I have been
thinking a lot this week about mothers and wanted to share some of my thoughts
here… mostly so I will remember them…
Let me start
with something that happened yesterday. When I finished saying my prayers in
the morning I was walking out of my room and I had the thought that I forgot to
pray for my family’s safety, which is something that I do almost daily (except
when I forget!). The thought occurred to
me that I should get back on my knees and do that. I talked myself out of it
because I was in a hurry and it seemed silly to get back on my knees and say “PS…
I forgot to ask for safety for my family today”….. I will NEVER EVER again
think it seems silly to drop to my knees and utter such a brief prayer,
especially when prompted to do so.
All day I
had been planning on attending the temple last night with my hubs and some
friends. When it got time to leave, I was running late and didn’t have time to
take my car home, so I just left it at my friend’s house and Wayne picked us
all up there. I tried to call S to have her get a ride to go over and
pick up my car, but I couldn’t get her or her friend to answer their cell
phones. No one answered the home phone. Normally I wouldn’t worry too much
about that, but then I remembered what happened in the morning with the whole
prayer thing and I started to get that tightness in my gut that mom’s get that
indicated something is wrong. I kept calling and calling and couldn’t get
either one of the girls to answer.
Since we had
friends counting on us for a ride, I just put a smile on my face and we left. I
knew that I needed to be at the temple last night. About halfway there, I got a
phone call from a number I didn’t recognize…. That is NEVER a good thing!
It was
S and she was hysterical. Her phone fell out of her pocket and tumbled
down the trail at Victor Falls and she had gone after it. Her legs were all
scratched up and she had rope burns all over her hands and wrist and her body
ached from the adrenalin rush she had just experienced.
My instinct
was to tell Wayne to turn the truck around, but I didn’t want to ruin the plans
of the people who were with us and S was at her friend’s house and her
friend’s mother was tending to her wounds, so I sucked it up and continued with
our plans, knowing that she was being taken care of. The whole time I was at
the temple, I felt distracted thinking about S and wondering how bad
everything was going to look when I got home. But at the same time, I felt comfort in knowing that she was with an Other Mother and that she would take care of my child. With that said, TWICE while I was
at the temple I had such a strong feeling that I was supposed to be there and
that BECAUSE I was at the temple, S would be fine. There’s something to
be said for being in the right place at the right time!
When I got
home last night, I felt like such a horrible mother…. Being in too big of a
hurry that morning to get back down on my knees to pray for my children…. and then
abandoning one of my children in their hour of need. I have thought a lot about
this since last night and this is the point I want to make….
We can’t
always be the one to take care of our kid’s needs. Sometimes we have to rely on
“Other Mothers” to be there for them when we can’t. It doesn’t make us any less
important to our children and it doesn’t make us failures as mothers when
someone else needs to step in and temporarily fill that role. It’s comforting to know that there are other
women out there who can have our backs!
I am so thankful
for the Other Mother’s that have had a big impact on me and my family. It’s so
comforting to know that when I can’t be there, my kids have somewhere they can
turn to for help and comfort. My kids have been blessed with some truly amazing
“Other Mothers” over the years and I am thankful for each and every one of you.

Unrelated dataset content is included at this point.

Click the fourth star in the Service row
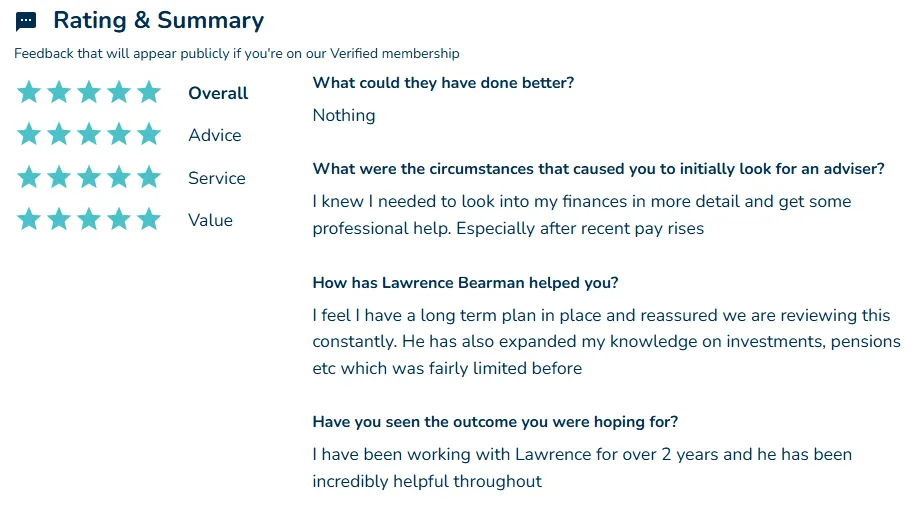 tap(119, 177)
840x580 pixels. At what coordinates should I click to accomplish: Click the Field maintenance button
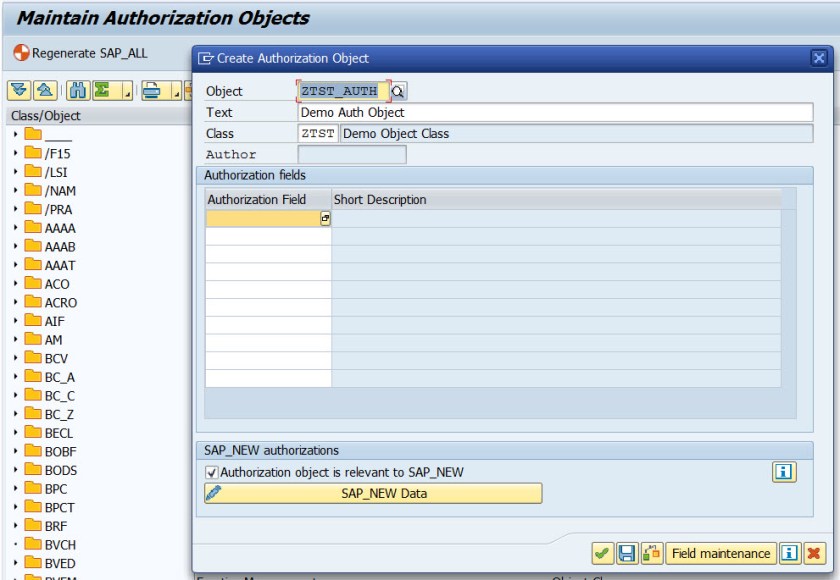721,553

Without your influence and extra
mothering, my children would not be the amazing people that they are today. I am truly blessed to associate with so many wonderful women who are such great examples of what mothers should be.
I also want to mention my love and adoration
for those women who were MY Other Mothers. I really appreciate the example that
I had from other choice women while I was growing up and for their extra love
and acceptance of me. This absolutely includes the most awesome mother in law that a girl could ask for. Of all the reasons I married Wayne, one of them was absolutely the package deal of getting Diane as one of my Other Mothers!
This takes
nothing away from the amazing mother that I was so blessed with. I am not sure
what I did in the pre-existence to be so lucky to have her as my mommy, but what a blessing for me that it worked out that way. I try and fail and try again, every single
day, to emulate your example of what a mother should be.
Thank you
momma for everything you have done for me and for being the most awesome
example of unconditional love and kindness and all the other wonderful
qualities that you possess. I know that you had it hard, but you made it look
so easy because you are so genuine. I love you to the moon and back!